* [HOW TO COMPLETE THIS TASK]: Only one stretch of the data below is wanted: the lines starting at the one with "This screenshot has height=823, width=1050." and ending at the one with "Open the DevTools", both included, given again exactly.
··········
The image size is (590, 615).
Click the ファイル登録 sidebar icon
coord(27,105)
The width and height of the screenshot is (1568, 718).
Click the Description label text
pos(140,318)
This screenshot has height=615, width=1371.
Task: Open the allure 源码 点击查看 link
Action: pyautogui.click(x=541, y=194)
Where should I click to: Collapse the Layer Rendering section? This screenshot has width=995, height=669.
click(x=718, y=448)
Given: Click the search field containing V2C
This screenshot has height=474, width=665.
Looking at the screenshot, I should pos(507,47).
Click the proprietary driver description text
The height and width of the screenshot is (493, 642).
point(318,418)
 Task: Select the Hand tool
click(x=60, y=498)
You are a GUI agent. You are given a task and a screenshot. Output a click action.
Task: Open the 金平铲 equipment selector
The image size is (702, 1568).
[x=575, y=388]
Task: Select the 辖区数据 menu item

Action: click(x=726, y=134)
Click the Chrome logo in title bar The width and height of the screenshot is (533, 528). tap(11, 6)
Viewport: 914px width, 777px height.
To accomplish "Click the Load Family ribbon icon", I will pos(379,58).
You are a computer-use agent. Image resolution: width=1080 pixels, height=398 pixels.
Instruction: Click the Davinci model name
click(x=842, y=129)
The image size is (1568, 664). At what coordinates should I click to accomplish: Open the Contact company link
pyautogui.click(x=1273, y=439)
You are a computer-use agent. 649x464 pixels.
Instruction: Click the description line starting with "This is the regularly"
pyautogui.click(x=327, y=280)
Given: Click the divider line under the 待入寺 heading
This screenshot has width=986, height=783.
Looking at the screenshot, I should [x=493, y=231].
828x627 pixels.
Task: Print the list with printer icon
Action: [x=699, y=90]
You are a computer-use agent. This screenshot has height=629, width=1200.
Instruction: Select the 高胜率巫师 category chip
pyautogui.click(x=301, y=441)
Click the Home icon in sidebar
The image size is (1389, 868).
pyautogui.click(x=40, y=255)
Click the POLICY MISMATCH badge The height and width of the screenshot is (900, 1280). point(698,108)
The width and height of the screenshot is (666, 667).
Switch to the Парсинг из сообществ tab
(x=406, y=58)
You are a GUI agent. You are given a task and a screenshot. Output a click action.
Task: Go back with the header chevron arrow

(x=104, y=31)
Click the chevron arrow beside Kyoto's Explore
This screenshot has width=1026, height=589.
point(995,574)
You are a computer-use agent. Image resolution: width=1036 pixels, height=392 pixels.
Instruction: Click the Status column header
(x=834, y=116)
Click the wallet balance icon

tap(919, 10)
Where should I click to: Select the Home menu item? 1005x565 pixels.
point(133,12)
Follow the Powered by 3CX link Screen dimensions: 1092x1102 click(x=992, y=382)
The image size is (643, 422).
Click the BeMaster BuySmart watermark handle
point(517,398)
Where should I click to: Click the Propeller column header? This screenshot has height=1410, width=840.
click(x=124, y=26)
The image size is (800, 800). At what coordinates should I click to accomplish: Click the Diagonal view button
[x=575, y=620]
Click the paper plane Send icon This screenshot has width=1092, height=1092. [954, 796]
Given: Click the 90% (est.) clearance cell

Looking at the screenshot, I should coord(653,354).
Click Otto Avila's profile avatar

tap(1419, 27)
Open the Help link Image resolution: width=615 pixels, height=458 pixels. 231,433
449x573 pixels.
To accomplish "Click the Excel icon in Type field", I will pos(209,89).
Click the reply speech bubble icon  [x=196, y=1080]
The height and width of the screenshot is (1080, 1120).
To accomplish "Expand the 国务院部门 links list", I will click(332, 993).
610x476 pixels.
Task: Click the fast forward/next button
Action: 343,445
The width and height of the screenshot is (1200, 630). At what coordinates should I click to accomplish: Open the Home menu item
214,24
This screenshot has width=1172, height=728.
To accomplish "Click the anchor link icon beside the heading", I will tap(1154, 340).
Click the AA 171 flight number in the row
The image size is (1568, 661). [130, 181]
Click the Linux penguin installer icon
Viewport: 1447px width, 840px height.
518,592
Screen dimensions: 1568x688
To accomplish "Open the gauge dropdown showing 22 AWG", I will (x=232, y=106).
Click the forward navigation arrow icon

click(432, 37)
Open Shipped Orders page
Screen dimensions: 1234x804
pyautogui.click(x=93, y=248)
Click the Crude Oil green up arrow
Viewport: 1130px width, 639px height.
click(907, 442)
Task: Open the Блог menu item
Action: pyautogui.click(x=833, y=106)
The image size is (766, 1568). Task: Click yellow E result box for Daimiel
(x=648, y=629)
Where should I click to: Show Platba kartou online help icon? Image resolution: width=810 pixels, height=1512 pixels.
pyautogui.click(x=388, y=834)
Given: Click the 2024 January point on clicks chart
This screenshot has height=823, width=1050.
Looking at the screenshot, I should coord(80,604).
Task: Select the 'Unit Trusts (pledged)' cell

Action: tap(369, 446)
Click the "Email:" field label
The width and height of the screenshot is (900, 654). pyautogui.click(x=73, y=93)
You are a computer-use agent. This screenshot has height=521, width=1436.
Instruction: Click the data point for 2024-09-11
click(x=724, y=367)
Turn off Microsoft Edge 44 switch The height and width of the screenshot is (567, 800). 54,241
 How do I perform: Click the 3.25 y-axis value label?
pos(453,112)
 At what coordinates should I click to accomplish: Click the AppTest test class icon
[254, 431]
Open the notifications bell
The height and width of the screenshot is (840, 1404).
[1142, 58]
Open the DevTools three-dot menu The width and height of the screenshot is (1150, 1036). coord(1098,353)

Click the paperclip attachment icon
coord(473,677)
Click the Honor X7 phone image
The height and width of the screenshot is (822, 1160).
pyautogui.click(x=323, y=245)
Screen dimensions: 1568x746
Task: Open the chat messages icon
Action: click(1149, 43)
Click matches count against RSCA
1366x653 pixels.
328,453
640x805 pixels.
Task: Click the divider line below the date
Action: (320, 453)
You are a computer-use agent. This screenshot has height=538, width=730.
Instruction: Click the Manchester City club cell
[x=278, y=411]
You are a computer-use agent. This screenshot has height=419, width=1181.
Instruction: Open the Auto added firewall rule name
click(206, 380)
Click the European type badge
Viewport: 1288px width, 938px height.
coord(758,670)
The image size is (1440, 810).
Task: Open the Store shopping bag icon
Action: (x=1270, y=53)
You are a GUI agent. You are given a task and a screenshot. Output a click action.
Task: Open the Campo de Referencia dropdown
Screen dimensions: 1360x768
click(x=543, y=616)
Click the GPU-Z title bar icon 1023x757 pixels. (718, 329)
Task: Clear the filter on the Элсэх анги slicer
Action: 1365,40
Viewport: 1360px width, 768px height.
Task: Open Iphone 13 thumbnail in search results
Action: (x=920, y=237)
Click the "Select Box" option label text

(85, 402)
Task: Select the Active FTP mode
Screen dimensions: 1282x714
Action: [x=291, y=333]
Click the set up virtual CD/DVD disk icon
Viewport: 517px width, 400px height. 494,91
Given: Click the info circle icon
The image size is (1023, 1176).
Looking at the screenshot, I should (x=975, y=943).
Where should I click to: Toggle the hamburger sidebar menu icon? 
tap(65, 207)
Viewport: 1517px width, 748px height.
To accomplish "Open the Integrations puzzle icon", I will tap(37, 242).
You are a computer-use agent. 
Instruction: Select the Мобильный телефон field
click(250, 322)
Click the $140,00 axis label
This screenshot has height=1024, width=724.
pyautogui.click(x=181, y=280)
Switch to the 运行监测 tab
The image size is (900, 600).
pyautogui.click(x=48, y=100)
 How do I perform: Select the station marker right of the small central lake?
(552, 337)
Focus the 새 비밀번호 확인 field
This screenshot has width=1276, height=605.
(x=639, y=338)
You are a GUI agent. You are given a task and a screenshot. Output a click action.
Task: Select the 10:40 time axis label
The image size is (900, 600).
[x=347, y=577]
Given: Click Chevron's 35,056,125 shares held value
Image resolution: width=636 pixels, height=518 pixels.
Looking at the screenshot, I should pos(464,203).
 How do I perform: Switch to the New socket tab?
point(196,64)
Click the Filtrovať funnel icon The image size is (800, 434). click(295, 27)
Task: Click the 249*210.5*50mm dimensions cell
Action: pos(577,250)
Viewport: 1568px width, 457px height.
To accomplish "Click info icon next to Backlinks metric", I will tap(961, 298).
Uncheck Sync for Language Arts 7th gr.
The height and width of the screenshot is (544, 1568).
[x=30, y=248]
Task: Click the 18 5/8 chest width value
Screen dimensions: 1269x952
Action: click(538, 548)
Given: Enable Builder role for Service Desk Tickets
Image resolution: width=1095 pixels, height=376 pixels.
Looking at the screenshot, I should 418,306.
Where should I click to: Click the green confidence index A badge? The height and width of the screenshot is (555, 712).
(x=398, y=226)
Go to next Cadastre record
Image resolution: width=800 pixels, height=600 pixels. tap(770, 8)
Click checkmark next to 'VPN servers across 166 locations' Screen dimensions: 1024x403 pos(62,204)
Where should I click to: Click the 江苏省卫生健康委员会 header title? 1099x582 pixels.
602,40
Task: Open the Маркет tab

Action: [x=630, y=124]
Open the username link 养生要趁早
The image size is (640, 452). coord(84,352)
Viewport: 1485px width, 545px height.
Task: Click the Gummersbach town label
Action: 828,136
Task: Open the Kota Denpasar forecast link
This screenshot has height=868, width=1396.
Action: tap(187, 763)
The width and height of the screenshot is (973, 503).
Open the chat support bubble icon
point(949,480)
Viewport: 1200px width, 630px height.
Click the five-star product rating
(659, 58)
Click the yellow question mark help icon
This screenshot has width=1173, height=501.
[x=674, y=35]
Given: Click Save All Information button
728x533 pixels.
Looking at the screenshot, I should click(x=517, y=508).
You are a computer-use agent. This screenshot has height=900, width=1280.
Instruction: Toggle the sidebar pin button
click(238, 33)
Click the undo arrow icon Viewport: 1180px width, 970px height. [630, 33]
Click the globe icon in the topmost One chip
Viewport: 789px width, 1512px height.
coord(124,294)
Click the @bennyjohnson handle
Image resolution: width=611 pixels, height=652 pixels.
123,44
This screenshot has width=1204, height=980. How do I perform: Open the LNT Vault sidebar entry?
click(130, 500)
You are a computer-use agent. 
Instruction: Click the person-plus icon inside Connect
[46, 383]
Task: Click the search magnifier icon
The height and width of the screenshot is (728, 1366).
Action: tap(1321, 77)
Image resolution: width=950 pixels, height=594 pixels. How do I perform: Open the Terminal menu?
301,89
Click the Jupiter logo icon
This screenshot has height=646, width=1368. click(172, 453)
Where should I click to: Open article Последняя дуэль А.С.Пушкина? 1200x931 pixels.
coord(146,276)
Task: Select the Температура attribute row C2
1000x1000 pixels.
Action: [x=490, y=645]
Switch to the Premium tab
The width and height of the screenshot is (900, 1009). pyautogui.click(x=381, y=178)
··········
* [YOUR SOLUTION]:
This screenshot has height=823, width=1050.
Looking at the screenshot, I should coord(80,604).
Task: Select the 'Unit Trusts (pledged)' cell

Action: tap(369, 446)
Click the "Email:" field label
The width and height of the screenshot is (900, 654). pyautogui.click(x=73, y=93)
You are a computer-use agent. This screenshot has height=521, width=1436.
Instruction: Click the data point for 2024-09-11
click(x=724, y=367)
Turn off Microsoft Edge 44 switch The height and width of the screenshot is (567, 800). 54,241
 How do I perform: Click the 3.25 y-axis value label?
pos(453,112)
 At what coordinates should I click to accomplish: Click the AppTest test class icon
[254, 431]
Open the notifications bell
The height and width of the screenshot is (840, 1404).
[1142, 58]
Open the DevTools three-dot menu The width and height of the screenshot is (1150, 1036). coord(1098,353)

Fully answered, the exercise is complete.